ISIS is one of the greatest threats to our world today—and we know little about it.
For instance, did you know that ISIS may now have a new leader?
According to a piece in the Guardian, which includes information that is still unconfirmed, a U.S. drone strike in March seriously injured Abu Bakr al Baghdadi, rendering him incapable of leading.
The Guardian quotes Iraqi intel sources saying that Abu Bakr al Baghdadi suffered a spinal injury and is accompanied by two doctors at all times. There have been some wacky reports, but most describe Baghdadi as incapacitated. Rumors exist that he is clinically dead. The Arab press is filled with reports.
Abu Ala al Afri is apparently in favor of mending fences with al Qaeda affiliates.
The new leader of ISIS is supposedly Abed a Rachman Mustapha, who goes by the name Abu Ala al Afri. It is common practice in Arab culture to confer a new name upon a man after the birth of his firstborn son. The father is given the name Abu which translates to mean “father of …”

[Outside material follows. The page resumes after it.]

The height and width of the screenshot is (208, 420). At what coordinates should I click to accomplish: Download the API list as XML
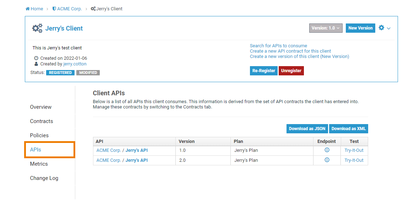[349, 129]
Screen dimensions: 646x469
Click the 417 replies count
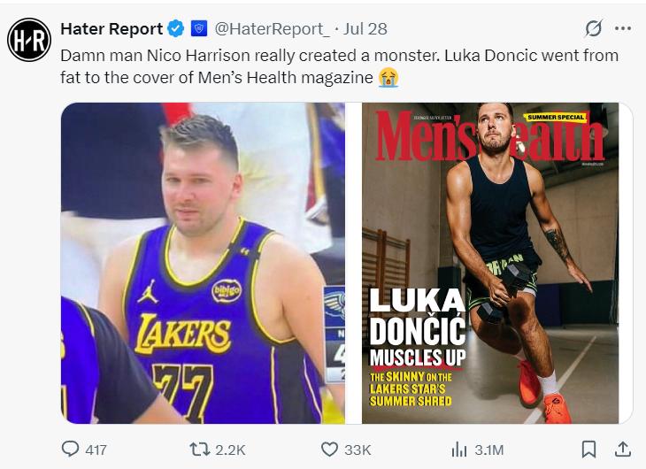pos(95,450)
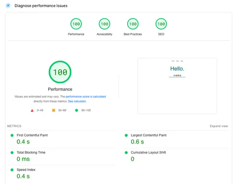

Newsweek quotes Iraqi expert and government adviser Dr. Hisham Hashimi, who believes Abu Ala al Afri is the new ISIS leader. According to Newsweek, Dr. Hisham declared, “After Baghdadi’s wounding, he [Afri] has begun to head up Daesh [arabic term for ISIS] with the help of officials responsible for other portfolios.” The Iraqi government expert said al Afri will or has taken over for Baghdadi.
Not much is known about Abu Ala al Afri. He was Baghdadi’s deputy. Before joining ISIS, he was very active in al Qaeda, where he was very close to Jordanian terrorist Abu Musab al-Zarqawi up until his demise at the hand of the West. Since joining ISIS, Abu Ala al Afri has been a commander.
One interesting detail we do know is that al Afri was a professor or teacher of physics. In that capacity, he is known as Haji Iman. He taught physics in a school in Tel Afar in the Ninveh region in Iraq. He has also written and published dozens of essays. Much of his writing is on the obligation of Jihad—the obligation to enter into holy war against infidels.
It has been reported that al Afri traveled to Afghanistan in 1988 to train with al Qaeda. During that period he earned the trust and respect of Osama bin Laden. In 2010, al Afri was nominated by bin Laden to be the emir of al Qaeda in Iraq.
People who know him report that al Afri is dynamic, interacts well with others, has operational experience and has very good contacts. It is reported that he is a charismatic preacher. But most importantly, Abu Ala al Afri supposedly excels in battle strategy. That is where he made his mark both in al Qaeda and in ISIS.
Baghdadi was not ready to step aside and appoint his number two to the position of leadership. In Islam there are very clear parameters describing how to replace a caliph. It took a serious injury for that decision to be made, and very likely, given the severity of the injury, the decision was made not by him, but for him. Since the mantel of leadership seemingly hangs from different shoulders, the West should prepare to see other changes within the ISIS network.
From the various sources we can glean about Abu Ala al Afri, he is apparently in favor of mending fences with al Qaeda affiliates in the region—especially with Al Nusra in Syria. Given his background and orientation, and from the ISIS perspective, that would make perfect sense. If it happens, it will make it much more difficult for the U.S. and the West to defeat the new and improved ISIS.
For the Western world, internal fighting between ISIS and al Qaeda has been a blessing. Their union will mean the end of any chance of success for independent resistance fighters in Syria—and it is the independent resistance fighters that the United States and other Western nations have been supporting in the hope of ousting Syrian dictator Bashar al-Assad. ISIS and al Qaeda are better trained and better equipped and far more numerous than the independent rebels. And most importantly, they are better commanded. In the end, the independents will be decimated.
If the reports are true, if Baghdadi is no longer leading ISIS and al Afri has assumed the position, this change in leadership spells very bad news for the West and for the region. The new leader of ISIS, Abu Ala al Afri, might turn out to be a more formidable leader and charismatic motivator that his predecessor.
Remember that old saying by Machiavelli about “the enemy you know…” We do not know this man at all.